◆ **Input material**:
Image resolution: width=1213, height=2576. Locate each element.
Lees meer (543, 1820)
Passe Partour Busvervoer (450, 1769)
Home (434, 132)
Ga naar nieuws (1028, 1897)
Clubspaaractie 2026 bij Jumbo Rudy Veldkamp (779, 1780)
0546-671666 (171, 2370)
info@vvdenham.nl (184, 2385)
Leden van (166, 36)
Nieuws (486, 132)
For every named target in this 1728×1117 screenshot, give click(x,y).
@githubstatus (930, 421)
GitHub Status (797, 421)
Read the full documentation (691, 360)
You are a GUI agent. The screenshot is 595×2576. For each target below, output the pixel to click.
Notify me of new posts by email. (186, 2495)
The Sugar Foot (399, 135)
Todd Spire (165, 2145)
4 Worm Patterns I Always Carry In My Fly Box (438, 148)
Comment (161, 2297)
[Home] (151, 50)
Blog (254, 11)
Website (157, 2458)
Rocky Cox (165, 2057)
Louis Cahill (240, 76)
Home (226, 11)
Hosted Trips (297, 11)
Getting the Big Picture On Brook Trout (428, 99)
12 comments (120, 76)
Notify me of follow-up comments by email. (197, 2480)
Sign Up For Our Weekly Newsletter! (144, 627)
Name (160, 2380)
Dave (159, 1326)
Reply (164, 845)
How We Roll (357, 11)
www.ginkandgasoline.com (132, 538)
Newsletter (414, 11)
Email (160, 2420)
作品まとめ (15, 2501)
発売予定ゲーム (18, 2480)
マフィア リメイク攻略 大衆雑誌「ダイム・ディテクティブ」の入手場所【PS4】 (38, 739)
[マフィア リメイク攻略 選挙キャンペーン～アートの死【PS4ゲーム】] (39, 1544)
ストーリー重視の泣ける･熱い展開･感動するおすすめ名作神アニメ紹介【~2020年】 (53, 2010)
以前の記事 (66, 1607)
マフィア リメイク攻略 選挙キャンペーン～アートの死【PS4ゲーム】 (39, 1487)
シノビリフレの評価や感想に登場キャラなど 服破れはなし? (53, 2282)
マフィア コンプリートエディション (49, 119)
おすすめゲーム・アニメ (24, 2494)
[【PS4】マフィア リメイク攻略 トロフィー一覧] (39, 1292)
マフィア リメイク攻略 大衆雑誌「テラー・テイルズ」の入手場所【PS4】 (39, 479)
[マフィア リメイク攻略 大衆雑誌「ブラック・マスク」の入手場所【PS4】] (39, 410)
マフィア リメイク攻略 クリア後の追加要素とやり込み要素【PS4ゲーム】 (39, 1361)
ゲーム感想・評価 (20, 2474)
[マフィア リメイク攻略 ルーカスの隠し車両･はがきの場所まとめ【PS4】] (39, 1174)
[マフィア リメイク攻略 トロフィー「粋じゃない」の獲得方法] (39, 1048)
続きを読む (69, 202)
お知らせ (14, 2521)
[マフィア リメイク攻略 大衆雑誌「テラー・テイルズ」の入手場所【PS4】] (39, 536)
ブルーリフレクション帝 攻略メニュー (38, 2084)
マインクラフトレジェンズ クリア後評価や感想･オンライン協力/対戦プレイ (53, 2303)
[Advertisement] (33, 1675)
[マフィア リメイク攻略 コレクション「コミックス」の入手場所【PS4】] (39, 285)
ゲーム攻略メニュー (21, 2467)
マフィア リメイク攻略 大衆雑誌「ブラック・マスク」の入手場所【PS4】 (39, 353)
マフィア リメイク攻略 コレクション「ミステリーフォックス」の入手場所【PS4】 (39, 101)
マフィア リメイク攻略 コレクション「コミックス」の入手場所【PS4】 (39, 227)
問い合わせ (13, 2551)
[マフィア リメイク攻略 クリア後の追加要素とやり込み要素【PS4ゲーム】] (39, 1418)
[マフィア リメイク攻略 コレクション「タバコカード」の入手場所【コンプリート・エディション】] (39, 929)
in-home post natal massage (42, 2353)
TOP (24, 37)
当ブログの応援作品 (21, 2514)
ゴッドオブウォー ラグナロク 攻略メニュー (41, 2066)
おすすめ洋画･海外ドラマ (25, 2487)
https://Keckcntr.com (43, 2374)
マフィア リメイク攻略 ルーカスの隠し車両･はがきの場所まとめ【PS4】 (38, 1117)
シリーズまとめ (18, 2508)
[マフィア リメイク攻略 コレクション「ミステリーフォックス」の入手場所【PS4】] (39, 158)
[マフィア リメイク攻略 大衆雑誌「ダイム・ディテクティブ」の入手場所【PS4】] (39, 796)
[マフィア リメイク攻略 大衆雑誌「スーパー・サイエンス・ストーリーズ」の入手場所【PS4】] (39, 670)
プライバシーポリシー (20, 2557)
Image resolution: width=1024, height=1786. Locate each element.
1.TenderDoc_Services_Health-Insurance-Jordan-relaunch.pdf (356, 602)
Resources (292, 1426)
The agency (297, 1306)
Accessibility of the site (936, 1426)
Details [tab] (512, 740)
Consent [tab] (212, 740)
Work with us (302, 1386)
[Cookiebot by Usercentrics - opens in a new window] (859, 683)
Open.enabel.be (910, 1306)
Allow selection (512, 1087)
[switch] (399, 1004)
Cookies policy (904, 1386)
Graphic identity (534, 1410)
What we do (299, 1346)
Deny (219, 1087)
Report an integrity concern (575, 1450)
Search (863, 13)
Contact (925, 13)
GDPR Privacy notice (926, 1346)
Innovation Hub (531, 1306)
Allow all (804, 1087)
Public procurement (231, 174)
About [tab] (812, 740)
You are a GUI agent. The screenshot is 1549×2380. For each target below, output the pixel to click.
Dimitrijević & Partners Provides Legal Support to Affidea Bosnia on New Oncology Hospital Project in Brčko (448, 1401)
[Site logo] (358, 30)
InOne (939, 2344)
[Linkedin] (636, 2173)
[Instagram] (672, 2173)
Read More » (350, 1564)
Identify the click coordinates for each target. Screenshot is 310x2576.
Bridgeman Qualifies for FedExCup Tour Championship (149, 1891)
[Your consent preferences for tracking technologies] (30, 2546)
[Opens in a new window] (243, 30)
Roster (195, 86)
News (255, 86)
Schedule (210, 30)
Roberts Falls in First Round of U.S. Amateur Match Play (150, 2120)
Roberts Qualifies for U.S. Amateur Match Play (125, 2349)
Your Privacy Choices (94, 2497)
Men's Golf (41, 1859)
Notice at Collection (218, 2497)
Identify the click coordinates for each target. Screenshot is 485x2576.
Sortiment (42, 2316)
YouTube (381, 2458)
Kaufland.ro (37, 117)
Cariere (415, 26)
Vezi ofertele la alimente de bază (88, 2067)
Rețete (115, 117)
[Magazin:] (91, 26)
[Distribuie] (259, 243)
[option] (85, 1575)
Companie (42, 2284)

◆ **Work task**: Copy out the data in full, exactly.

◆ **Task response**:
Image resolution: width=1213, height=2576. Locate each element.
Lees meer (543, 1820)
Passe Partour Busvervoer (450, 1769)
Home (434, 132)
Ga naar nieuws (1028, 1897)
Clubspaaractie 2026 bij Jumbo Rudy Veldkamp (779, 1780)
0546-671666 (171, 2370)
info@vvdenham.nl (184, 2385)
Leden van (166, 36)
Nieuws (486, 132)
For every named target in this 1728×1117 screenshot, give click(x,y).
@githubstatus (930, 421)
GitHub Status (797, 421)
Read the full documentation (691, 360)
You are a GUI agent. The screenshot is 595×2576. For each target below, output the pixel to click.
Notify me of new posts by email. (186, 2495)
The Sugar Foot (399, 135)
Todd Spire (165, 2145)
4 Worm Patterns I Always Carry In My Fly Box (438, 148)
Comment (161, 2297)
[Home] (151, 50)
Blog (254, 11)
Website (157, 2458)
Rocky Cox (165, 2057)
Louis Cahill (240, 76)
Home (226, 11)
Hosted Trips (297, 11)
Getting the Big Picture On Brook Trout (428, 99)
12 comments (120, 76)
Notify me of follow-up comments by email. (197, 2480)
Sign Up For Our Weekly Newsletter! (144, 627)
Name (160, 2380)
Dave (159, 1326)
Reply (164, 845)
How We Roll (357, 11)
www.ginkandgasoline.com (132, 538)
Newsletter (414, 11)
Email (160, 2420)
作品まとめ (15, 2501)
発売予定ゲーム (18, 2480)
マフィア リメイク攻略 大衆雑誌「ダイム・ディテクティブ」の入手場所【PS4】 (38, 739)
[マフィア リメイク攻略 選挙キャンペーン～アートの死【PS4ゲーム】] (39, 1544)
ストーリー重視の泣ける･熱い展開･感動するおすすめ名作神アニメ紹介【~2020年】 (53, 2010)
以前の記事 (66, 1607)
マフィア リメイク攻略 選挙キャンペーン～アートの死【PS4ゲーム】 (39, 1487)
シノビリフレの評価や感想に登場キャラなど 服破れはなし? (53, 2282)
マフィア コンプリートエディション (49, 119)
おすすめゲーム・アニメ (24, 2494)
[【PS4】マフィア リメイク攻略 トロフィー一覧] (39, 1292)
マフィア リメイク攻略 大衆雑誌「テラー・テイルズ」の入手場所【PS4】 (39, 479)
[マフィア リメイク攻略 大衆雑誌「ブラック・マスク」の入手場所【PS4】] (39, 410)
マフィア リメイク攻略 クリア後の追加要素とやり込み要素【PS4ゲーム】 (39, 1361)
ゲーム感想・評価 (20, 2474)
[マフィア リメイク攻略 ルーカスの隠し車両･はがきの場所まとめ【PS4】] (39, 1174)
[マフィア リメイク攻略 トロフィー「粋じゃない」の獲得方法] (39, 1048)
続きを読む (69, 202)
お知らせ (14, 2521)
[マフィア リメイク攻略 大衆雑誌「テラー・テイルズ」の入手場所【PS4】] (39, 536)
ブルーリフレクション帝 攻略メニュー (38, 2084)
マインクラフトレジェンズ クリア後評価や感想･オンライン協力/対戦プレイ (53, 2303)
[Advertisement] (33, 1675)
[マフィア リメイク攻略 コレクション「コミックス」の入手場所【PS4】] (39, 285)
ゲーム攻略メニュー (21, 2467)
マフィア リメイク攻略 大衆雑誌「ブラック・マスク」の入手場所【PS4】 (39, 353)
マフィア リメイク攻略 コレクション「ミステリーフォックス」の入手場所【PS4】 (39, 101)
マフィア リメイク攻略 コレクション「コミックス」の入手場所【PS4】 (39, 227)
問い合わせ (13, 2551)
[マフィア リメイク攻略 クリア後の追加要素とやり込み要素【PS4ゲーム】] (39, 1418)
[マフィア リメイク攻略 コレクション「タバコカード」の入手場所【コンプリート・エディション】] (39, 929)
in-home post natal massage (42, 2353)
TOP (24, 37)
当ブログの応援作品 (21, 2514)
ゴッドオブウォー ラグナロク 攻略メニュー (41, 2066)
おすすめ洋画･海外ドラマ (25, 2487)
https://Keckcntr.com (43, 2374)
マフィア リメイク攻略 ルーカスの隠し車両･はがきの場所まとめ【PS4】 (38, 1117)
シリーズまとめ (18, 2508)
[マフィア リメイク攻略 コレクション「ミステリーフォックス」の入手場所【PS4】] (39, 158)
[マフィア リメイク攻略 大衆雑誌「ダイム・ディテクティブ」の入手場所【PS4】] (39, 796)
[マフィア リメイク攻略 大衆雑誌「スーパー・サイエンス・ストーリーズ」の入手場所【PS4】] (39, 670)
プライバシーポリシー (20, 2557)
Image resolution: width=1024, height=1786. Locate each element.
1.TenderDoc_Services_Health-Insurance-Jordan-relaunch.pdf (356, 602)
Resources (292, 1426)
The agency (297, 1306)
Accessibility of the site (936, 1426)
Details [tab] (512, 740)
Consent [tab] (212, 740)
Work with us (302, 1386)
[Cookiebot by Usercentrics - opens in a new window] (859, 683)
Open.enabel.be (910, 1306)
Allow selection (512, 1087)
[switch] (399, 1004)
Cookies policy (904, 1386)
Graphic identity (534, 1410)
What we do (299, 1346)
Deny (219, 1087)
Report an integrity concern (575, 1450)
Search (863, 13)
Contact (925, 13)
GDPR Privacy notice (926, 1346)
Innovation Hub (531, 1306)
Allow all (804, 1087)
Public procurement (231, 174)
About [tab] (812, 740)
You are a GUI agent. The screenshot is 1549×2380. For each target below, output the pixel to click.
Dimitrijević & Partners Provides Legal Support to Affidea Bosnia on New Oncology Hospital Project in Brčko (448, 1401)
[Site logo] (358, 30)
InOne (939, 2344)
[Linkedin] (636, 2173)
[Instagram] (672, 2173)
Read More » (350, 1564)
Identify the click coordinates for each target. Screenshot is 310x2576.
Bridgeman Qualifies for FedExCup Tour Championship (149, 1891)
[Your consent preferences for tracking technologies] (30, 2546)
[Opens in a new window] (243, 30)
Roster (195, 86)
News (255, 86)
Schedule (210, 30)
Roberts Falls in First Round of U.S. Amateur Match Play (150, 2120)
Roberts Qualifies for U.S. Amateur Match Play (125, 2349)
Your Privacy Choices (94, 2497)
Men's Golf (41, 1859)
Notice at Collection (218, 2497)
Identify the click coordinates for each target. Screenshot is 485x2576.
Sortiment (42, 2316)
YouTube (381, 2458)
Kaufland.ro (37, 117)
Cariere (415, 26)
Vezi ofertele la alimente de bază (88, 2067)
Rețete (115, 117)
[Magazin:] (91, 26)
[Distribuie] (259, 243)
[option] (85, 1575)
Companie (42, 2284)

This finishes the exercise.